Except it didn’t quite look like a rock any more.

He zipped up and then bent down and looked at it.

It looked like a finger.

He found a stick and moved the dirt away.

A hand appeared.

8

DAY TWO-SEPTEMBER 6

TUESDAY

Aspen parked her car-a faded Honda Accord with a dented front fender-in a lot on the east side of Broadway. The law firm was a six-block hike from there, but the rates were cheaper. She wore the second of the five outfits she’d bought on Saturday. Sooner or later people would notice that her wardrobe wasn’t exactly overabundant, but with over a hundred thousand dollars owing in student loans she could only afford what she could afford.

It was ironic, actually-an attorney at one of Denver’s most prestigious law firms who would be dirt-poor for at least three years.

Probably four.

Maybe forever.

She got to the office by 7:30, wanting to make a good impression, and started billing right away. However, Rachel’s disappearance, and probable death, pulled at her.

Shortly before lunch, she went to the dead-files room and pulled the Dr. Beverly Twenhofel case, knowing she was probably overstepping her boundaries and hoping against hope that no one saw her so she didn’t have to come up with some lamebrain explanation.

“Leave it to you to get fired on the second day of work,” she told herself.

Rachel Ringer, Esq.’s handwritten notes were in the file.

Beautiful.

Unfortunately, Rachel had either never been told, or had never written down, the name of the so-called patient, the one who Dr. Twenhofel believed to be a killer.

The guy’s name was nowhere in the file.

Damn it.

A dead end.

She slipped the folder back exactly where she’d found it and then returned to her office.

No one saw her.

At noon, she expected someone to drop by and invite her to lunch, but no one did. So she pulled out her brown bag and worked the Internet as she ate at her desk, using every search engine she could think of to see what it had on Rachel. By the end of the hour, she’d found six or seven newspaper articles about her disappearance.

None of them were particularly helpful, though.

Another dead end.

At 1:00 she went back on the clock and worked her ass off until six. Then she hoofed it to her car and fought traffic until she got home.

That evening, after supper, she drove to The Fort. It turned out to be a restaurant south of Morrison, smack dab at the base of the foothills in Jefferson County, surrounded by undeveloped land. She sensed that it might have started out as a getaway estate for someone rich.

She understood now how someone could be abducted in the parking lot without anyone noticing.

She went home and turned on the Fitness Channel for background noise as she went over her outstanding bills. Lots of them were overdue, but she just didn’t have the funds in hand right now.

A new cell phone bill arrived today.

So she paid last month’s.

That brought her checking account balance down to $82.00.
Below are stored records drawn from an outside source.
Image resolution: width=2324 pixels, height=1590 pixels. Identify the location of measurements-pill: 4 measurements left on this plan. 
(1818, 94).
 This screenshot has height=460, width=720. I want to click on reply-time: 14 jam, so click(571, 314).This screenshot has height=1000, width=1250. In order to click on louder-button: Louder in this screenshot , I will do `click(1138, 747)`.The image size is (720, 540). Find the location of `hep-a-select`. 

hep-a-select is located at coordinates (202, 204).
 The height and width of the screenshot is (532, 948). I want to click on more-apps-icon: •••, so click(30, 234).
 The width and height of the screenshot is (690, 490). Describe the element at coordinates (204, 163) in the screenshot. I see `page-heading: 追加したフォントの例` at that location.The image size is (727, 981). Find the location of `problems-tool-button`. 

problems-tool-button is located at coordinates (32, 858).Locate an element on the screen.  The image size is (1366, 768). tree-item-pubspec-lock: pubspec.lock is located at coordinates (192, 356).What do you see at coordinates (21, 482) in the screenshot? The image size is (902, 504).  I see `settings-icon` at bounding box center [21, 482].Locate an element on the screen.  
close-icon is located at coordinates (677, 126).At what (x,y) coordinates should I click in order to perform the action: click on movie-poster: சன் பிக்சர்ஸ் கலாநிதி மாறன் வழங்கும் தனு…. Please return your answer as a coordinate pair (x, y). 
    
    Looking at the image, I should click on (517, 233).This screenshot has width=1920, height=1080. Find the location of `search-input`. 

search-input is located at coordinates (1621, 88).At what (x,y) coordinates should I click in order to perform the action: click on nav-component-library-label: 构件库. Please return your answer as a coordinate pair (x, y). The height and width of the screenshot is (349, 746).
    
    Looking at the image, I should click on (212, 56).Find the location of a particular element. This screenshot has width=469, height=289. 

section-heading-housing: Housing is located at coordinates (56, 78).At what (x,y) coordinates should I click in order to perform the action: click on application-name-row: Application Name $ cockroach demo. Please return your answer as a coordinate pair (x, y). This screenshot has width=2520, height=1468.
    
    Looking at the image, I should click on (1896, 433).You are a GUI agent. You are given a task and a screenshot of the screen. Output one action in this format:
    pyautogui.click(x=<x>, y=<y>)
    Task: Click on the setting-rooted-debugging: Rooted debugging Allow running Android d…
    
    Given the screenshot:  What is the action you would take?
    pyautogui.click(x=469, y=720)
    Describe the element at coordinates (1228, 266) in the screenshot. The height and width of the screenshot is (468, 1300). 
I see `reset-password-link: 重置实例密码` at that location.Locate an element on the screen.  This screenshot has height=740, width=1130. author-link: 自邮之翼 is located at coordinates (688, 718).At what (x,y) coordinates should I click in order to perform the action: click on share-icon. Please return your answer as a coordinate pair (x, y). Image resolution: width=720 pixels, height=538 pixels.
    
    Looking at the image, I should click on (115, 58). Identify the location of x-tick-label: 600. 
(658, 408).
She straightened up the apartment and went to bed.

The upstairs neighbors had their music on again. The bass pushed through the walls and straight into her brain. She pulled the pillow over her head and closed her eyes. It did no good, and the more she thought about how rude they were, the more awake she got.

So she drove down to 24-Hour Fitness to exhaust herself on the treadmill.